The Netherlands%u2019s drug use was at the same levels as the United States. Since the partial legalization of cannabis, hard drug use (heroin, LSD, cocaine, etc...) has gone down sub- stantially, while in the US it has risen in huge amounts. If marijuana really were a gateway drug, hard drug use would have gone up, not down. Gateway drug? I think not.
Resource, http://members.tripod.com/~totaleuphoria/marijuana.html.
People, this drug war is seriously rediculous. Let sick people get what they need to feel comfortable.
We should have learned from the past - alcohol prohibition, the same thing is going on here.

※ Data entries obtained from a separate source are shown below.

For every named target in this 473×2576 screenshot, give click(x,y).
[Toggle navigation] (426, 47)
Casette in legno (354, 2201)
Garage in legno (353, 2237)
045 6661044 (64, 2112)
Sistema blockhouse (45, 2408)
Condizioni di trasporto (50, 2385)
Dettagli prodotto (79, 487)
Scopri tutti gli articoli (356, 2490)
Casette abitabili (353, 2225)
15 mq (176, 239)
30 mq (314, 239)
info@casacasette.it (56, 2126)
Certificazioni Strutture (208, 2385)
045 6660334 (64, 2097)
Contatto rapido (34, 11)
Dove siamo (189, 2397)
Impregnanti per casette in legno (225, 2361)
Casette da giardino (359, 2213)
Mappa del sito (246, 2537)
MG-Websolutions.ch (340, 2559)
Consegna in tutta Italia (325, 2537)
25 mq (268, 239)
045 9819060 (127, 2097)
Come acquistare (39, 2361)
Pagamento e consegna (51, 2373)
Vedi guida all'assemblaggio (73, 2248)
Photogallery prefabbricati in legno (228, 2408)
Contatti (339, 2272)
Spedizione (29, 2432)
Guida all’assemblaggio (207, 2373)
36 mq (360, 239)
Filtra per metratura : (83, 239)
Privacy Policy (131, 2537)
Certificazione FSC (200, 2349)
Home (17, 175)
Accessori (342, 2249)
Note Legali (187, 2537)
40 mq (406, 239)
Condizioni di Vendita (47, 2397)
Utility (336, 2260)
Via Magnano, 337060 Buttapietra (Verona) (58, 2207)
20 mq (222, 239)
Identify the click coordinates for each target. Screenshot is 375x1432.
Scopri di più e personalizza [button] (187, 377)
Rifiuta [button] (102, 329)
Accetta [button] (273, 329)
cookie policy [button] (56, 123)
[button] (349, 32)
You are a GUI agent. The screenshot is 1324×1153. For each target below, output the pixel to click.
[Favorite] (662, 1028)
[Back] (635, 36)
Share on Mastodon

I read a comment earlier by someone who said that over half of the black market marijuana is sold to students under 18. How true this actually is I''m not sure, but it wouldn''t surprise me. Adults that are trying to follow their dreams aren''t going to risk losing their freedom with current laws. As a former marijuana smoker (over 2 years ago), at the age of 17, it was easier for me to obtain marijuana than alcohol and yes, even easier than cigarettes. No one IDs you or asks for your age, if you got the money, and you certainly know the local dealer at your school, then you can buy. With legalization - it would be regulated and you would most certainly have to be at least 18 to buy. That''s just not the case currently.
I also read earlier someone posting that cocaine is also found naturally in nature. While this is true, it''s not found in large concentrations that are then snorted - that''s not how it is in nature. That''s like saying that paper is just found out in nature - not really.
http://www.csdp.org/publicservice/hamwright.pdf
http://druglaw.typepad.com/drug_law_blog/2007/07/the-top-5-archi.html
Harry Anslinger: Cannabis Prohibition based on racism and sold it from a foundation of fear. sound familiar??? it was a lie then, its a lie now.
http://www.csdp.org/publicservice/anslinger.htm
http://www.csdp.org/publicservice/hamwright.pdf
http://druglaw.typepad.com/drug_law_blog/2007/07/the-top-5-archi.html
Harry Anslinger: Cannabis Prohibition based on racism and sold it from a foundation of fear. sound familiar??? it was a lie then, its a lie now.
http://www.csdp.org/publicservice/anslinger.htm
http://www.csdp.org/publicservice/hamwright.pdf
http://druglaw.typepad.com/drug_law_blog/2007/07/the-top-5-archi.html
Harry Anslinger: Cannabis Prohibition based on racism and sold it from a foundation of fear. sound familiar??? it was a lie then, its a lie now.
http://www.csdp.org/publicservice/anslinger.htm
http://www.csdp.org/publicservice/hamwright.pdf
http://druglaw.typepad.com/drug_law_blog/2007/07/the-top-5-archi.html
Harry Anslinger: Cannabis Prohibition based on racism and sold it from a foundation of fear. sound familiar??? it was a lie then, its a lie now.
http://www.csdp.org/publicservice/anslinger.htm
various serious ailments. It''s important that the public understand that "It''s not all about getting high or it''s a gateway drug"
Marijuna has been proven as mentioned in your interview has many positive properties that can help those of us who suffer from chronic pain on a daily basis without the use of powerful pain medications such as vicodan,oxycontin etc. These drugs can cause great physical/mental dependencies - people can and do become ADDICTED which causes problems within our society as a whole.
I only hope that the Government throughout the USA will become aware of the medical benefits so those of us who legitimately could use this substance to aliviate serious pain without feeling like a criminal anylonger.
Michael
The pharmaceutical industry would like nothing better than to see the demise of medical marijuana. They have the government in one of their hip pockets, why am I not surprised that the media might be in the other.